RECORDS SUPPLIED.
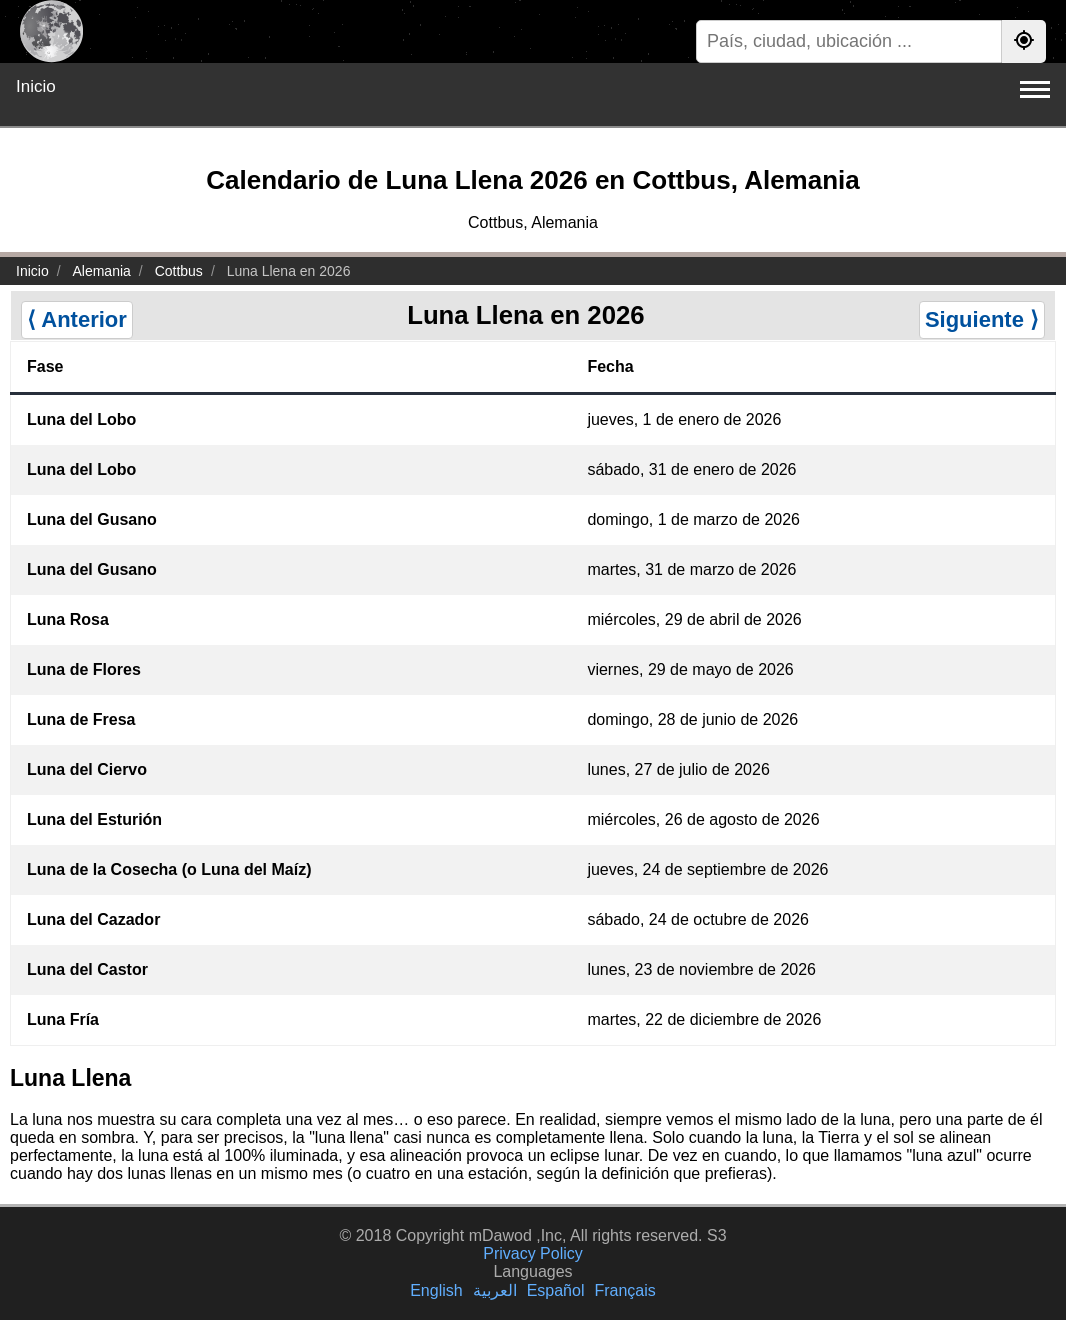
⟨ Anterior (77, 319)
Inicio (36, 86)
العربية (495, 1290)
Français (624, 1290)
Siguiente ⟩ (982, 319)
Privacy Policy (533, 1253)
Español (556, 1290)
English (436, 1290)
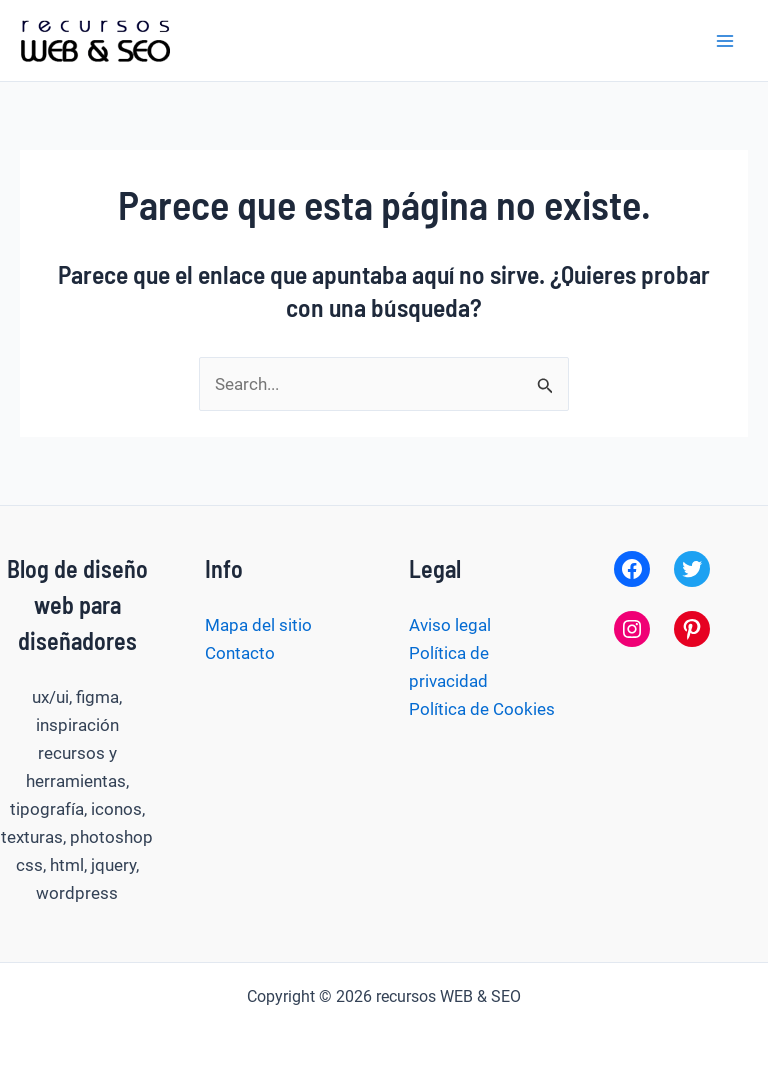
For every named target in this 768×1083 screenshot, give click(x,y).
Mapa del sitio (258, 625)
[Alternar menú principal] (726, 41)
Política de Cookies (482, 709)
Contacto (240, 653)
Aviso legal (450, 625)
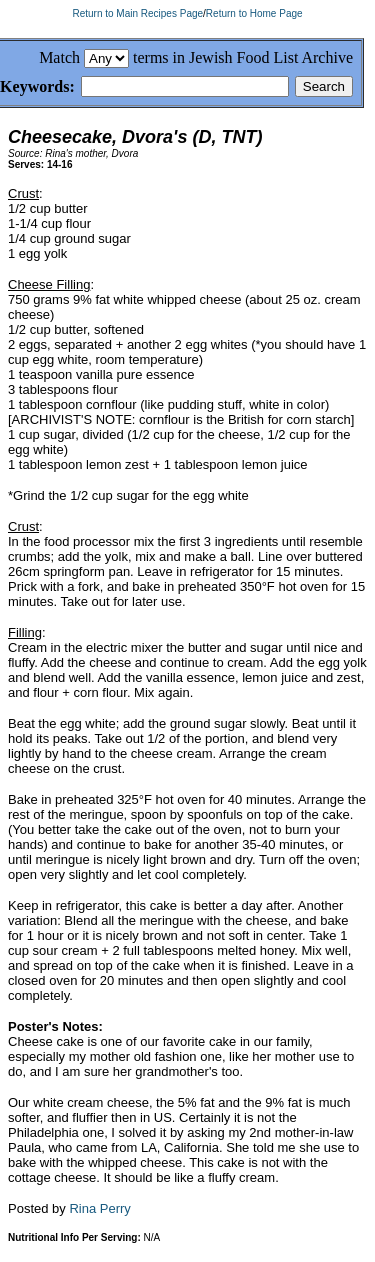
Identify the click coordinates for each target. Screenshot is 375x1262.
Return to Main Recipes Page (137, 13)
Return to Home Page (254, 13)
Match (59, 57)
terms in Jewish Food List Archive (243, 57)
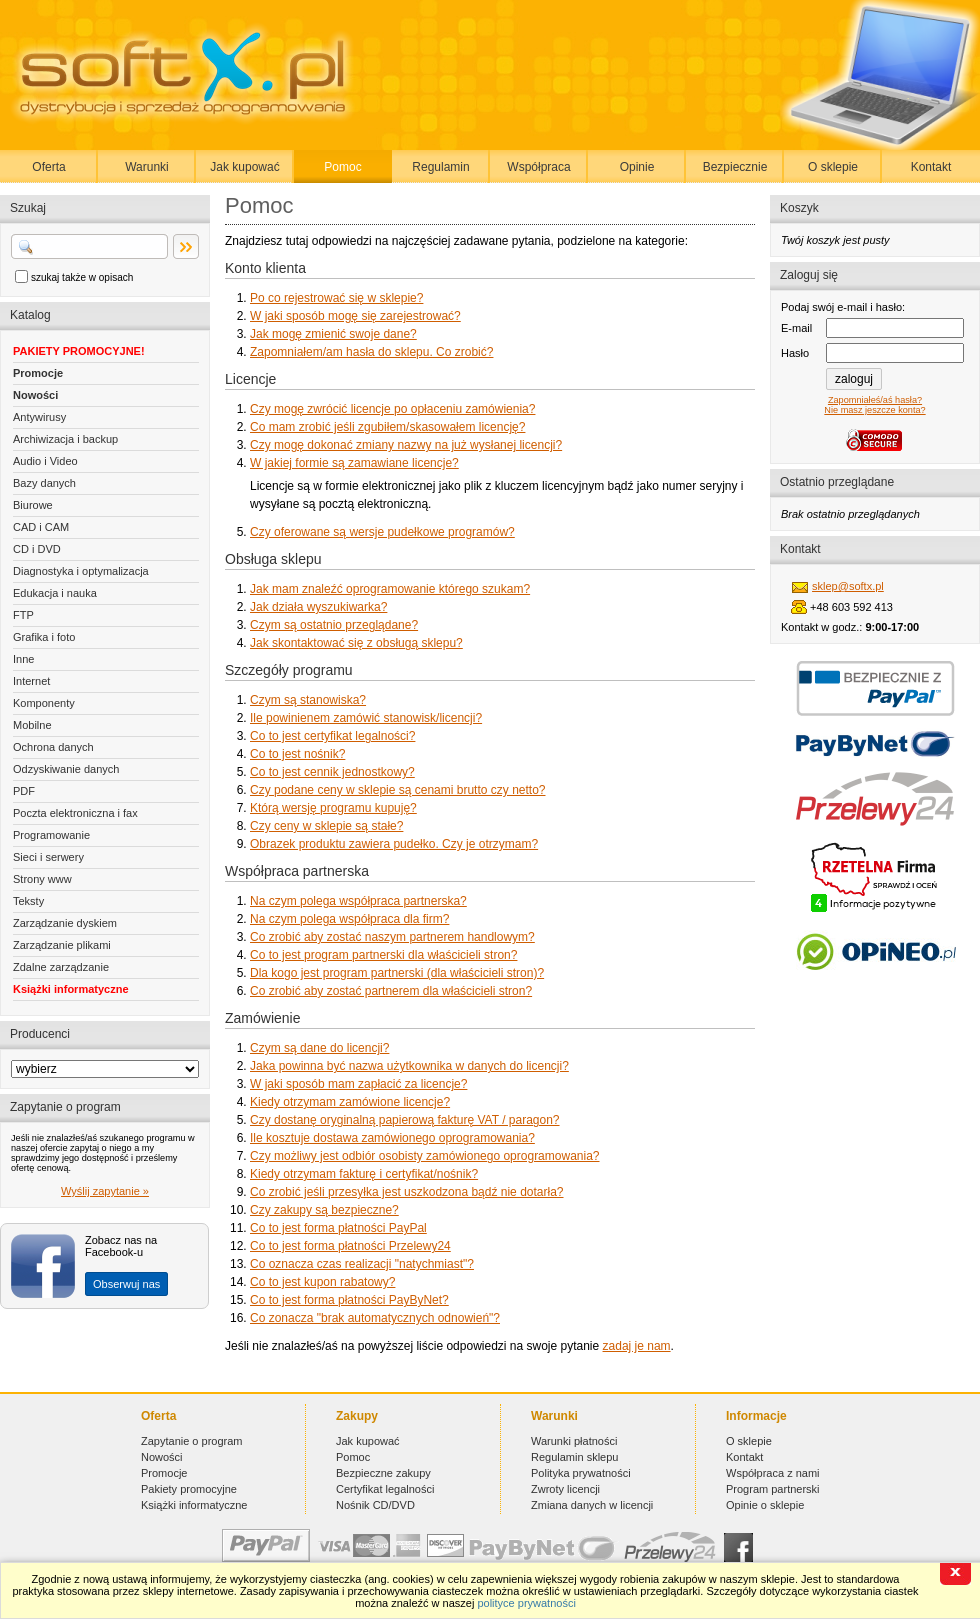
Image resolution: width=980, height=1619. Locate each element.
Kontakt (931, 167)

WHAT YOU NEED TO DO. Copy out in full every row that contains the string "target". Matching is case-sensitive.

RESPONSE TO THE EXERCISE.
For every named target in this 768×1083 screenshot, give click(x,y).
Identify the click coordinates for each target. Screenshot is 375x1262.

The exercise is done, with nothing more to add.